[Ausgewählter Textauszug]:
━━━
"Bin sehr schuldig"
Minderjährige Buben missbraucht: 2,5 Jahr Haft für 19-Jährigen
Er hatte seit seinem 14. Lebensjahr bis zu seiner Festnahme Ende September 2024 mehrere Buben im Alter zwischen elf und 14 Jahren - teilweise wiederholt - missbraucht. Der Angeklagte war umfassend geständig: "Ich bin sehr schuldig." Er habe "nicht nachgedacht über die Situation".
Zweieinhalb Jahre Haft
Ein Schöffensenat verhängte über den bisher Unbescholtenen zweieinhalb Jahre Haft. Diese bekam der 19-Jährige unter Setzung einer dreijährigen Probezeit auf Bewährung nachgesehen, wobei die bedingte Strafnachsicht mit mehreren Weisungen verknüpft wurde.
━━━
[Bereitgestelltes Material]:
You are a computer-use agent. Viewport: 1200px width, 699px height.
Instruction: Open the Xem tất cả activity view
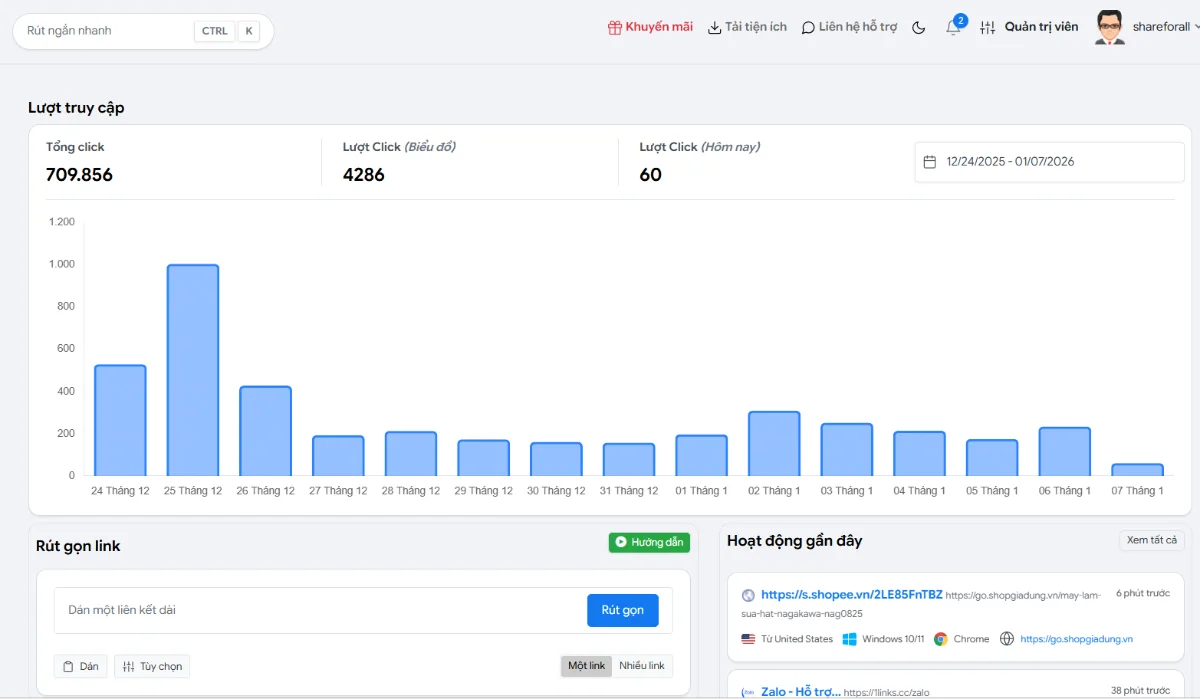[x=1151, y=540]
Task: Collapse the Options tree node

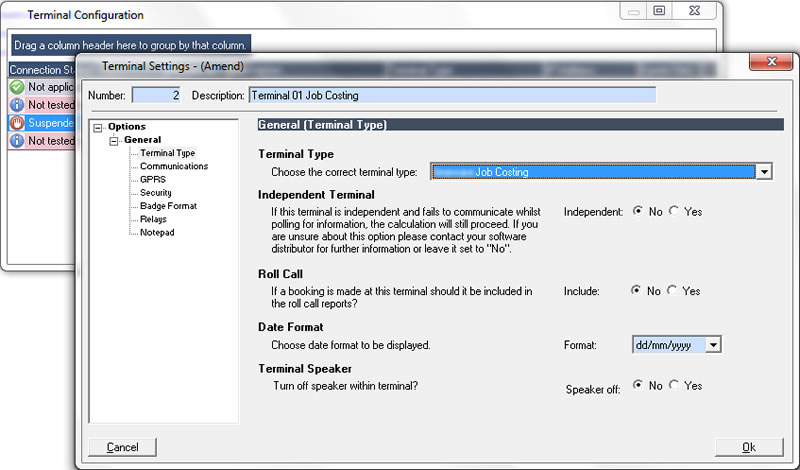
━━━
[Aufgaben]:
1. Stimmen die Aussagen (a), (b) und (c) mit dem Gerichtsbericht überein? Antworten Sie jeweils mit Ja oder Nein und zitieren Sie die entscheidenden Worte. (a) Der Angeklagte war vor dem Verfahren unbescholten. (b) Der 19-Jährige muss die Haftstrafe absitzen. (c) Die Probezeit beträgt zwei Jahre.
2. Schreiben Sie bitte den Gerichtsbericht im Anschluss an seinen letzten Satz weiter.

[Antworten]:
1.
(a) Ja: „über den bisher Unbescholtenen“
(b) Nein: „auf Bewährung nachgesehen“
(c) Nein: „unter Setzung einer dreijährigen Probezeit“

2.
Der Bursch muss einen Wohnplatz bei einer auf jugendliche bzw. adoleszente Delinquenten spezialisierten Einrichtung beziehen und sich in die dort gegebene Tagesstruktur einfügen. Die Einrichtung betreut vor allem Sexualstraftäter. Psychotherapie und eine fachspezifisch auf pädosexuelle Klienten ausgerichtete psychiatrische Behandlung wurden angeordnet. Außerdem bekommt der 19-Jährige einen Bewährungshelfer beigestellt.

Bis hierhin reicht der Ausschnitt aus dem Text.